Daphne´s last blog ..Yea!! A surprise for Jacob!
Sheri Reply:
May 31st, 2010 at 11:31 am
Thank you for the prayers. It is hard to believe that He is here with me, even now. This is the hard part of faith; believing in Him is easy, believing in Him in me is not. Always working on it!
Sheri´s last blog ..Kick-off Summer Giveaway!
Melinda on May 31st, 2010 12:00 pm

Boy, could I relate to this post, Sheri. (What a surprise, soul sister! ;0) Everything in my life seems so unbearably hard right now. I’m not a whiner. I’m not always thinking I have it “so bad.” But the last 2 years have been the most gut-wrenching I have ever experienced. I know God is working. I know my pain is going to spill out in my writing when the time is right and God is going to use it to help others going through the same things. The waiting is what’s so tough. The waiting until I get through this. But I know there’s purpose and a deeper intimacy to be had with God in the midst of the pain — while I’m waiting.
I truly will be praying for you as you wait for God to bring you through your struggles, as well, Sheri. We’ll never reach a time where we’re struggle-free, but I do think God gives us times of rest from the intensity of our trials in order to refresh and refuel. I pray we’ll both stay strong and stand firm until that refreshment comes. ;0)
Sheri Reply:
May 31st, 2010 at 1:09 pm
I’m praying for you, too. The waiting is so hard. I know life will never be easy, but there will come a time when we feel some peace, and that’s my biggest wish, for peace. I hope it comes quickly for both of us!
Sheri´s last blog ..Kick-off Summer Giveaway!
Monday Motivation | Unexpected Bliss on May 31st, 2010 3:15 pm
[...] The waiting game [...]
Kristen on June 1st, 2010 8:44 am

You know, I think we all have these ’seasons’ in our lives. It’s these times that God usually (somehow!) forces us to be alone…either literally or figuratively. It’s often these times that are truly the times that mold us…whether or not we realize it or like it! I’ll be keeping you in my prayers and I hope that in your ‘lonesome’ time you were able to just…”be still {and silent!
} and know that I am God”. (Hey–I’m not so hot at quoting the scriptures…but I know that’s in there somewhere lol!
Kristen´s last blog ..Longer Tweets are Possible! {Tweet me Tuesday}
Sheri Reply:
June 1st, 2010 at 9:18 am
I’m like you, I can’t quote scripture accurately but I have a pretty good idea of whats in there, lol!
I know this is a season and it will pass. I’m getting anxious for it to pass though! I know He won’t give me more than I can handle, but lately I’ve felt like He is surely testing my limits.
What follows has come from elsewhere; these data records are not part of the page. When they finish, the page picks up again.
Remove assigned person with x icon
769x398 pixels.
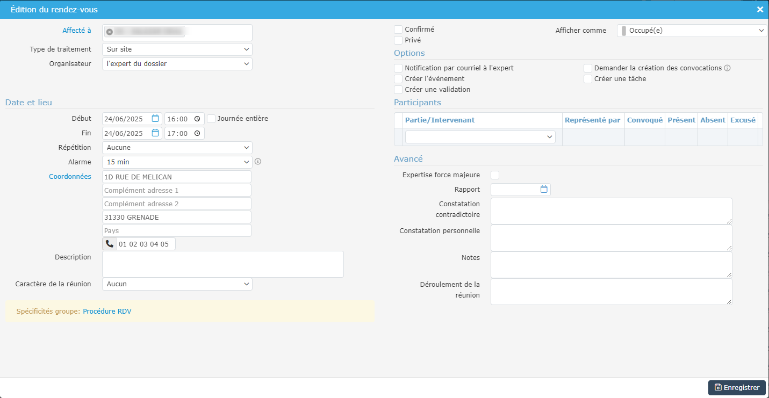coord(110,32)
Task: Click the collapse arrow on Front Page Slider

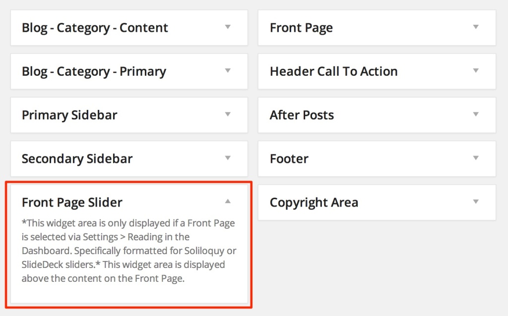Action: (228, 202)
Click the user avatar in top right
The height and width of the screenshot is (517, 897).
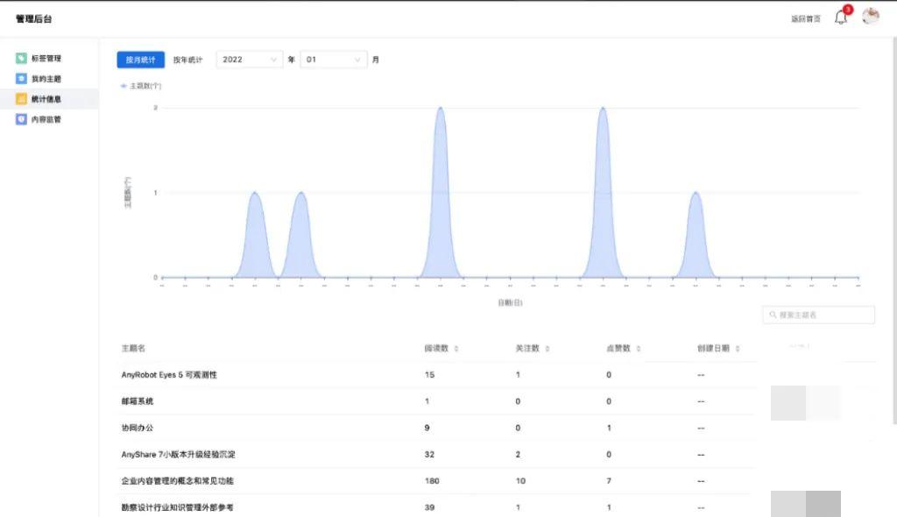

Sheri´s last blog ..Monday Motivation
Melinda on June 1st, 2010 8:59 am
So glad you decided to link this one up for TMT. I really related to this post. I tweeted it for Tweet Me Tuesday!
stacy on June 1st, 2010 10:15 pm
Tweeted your post for Tweet Me Tuesday!
stacy´s last blog ..Acountability
Southern Gal on June 2nd, 2010 11:41 pm
I’m convinced parenting is one of the most difficult things you will ever do in your life. The teen years prepare you for the years when they leave the nest and make decisions on their own. You suddenly have NO control. That’s when I finally trusted God to care for them because He created them and loves them even more than I do. Praying you’ll get through this with an extra portion of grace.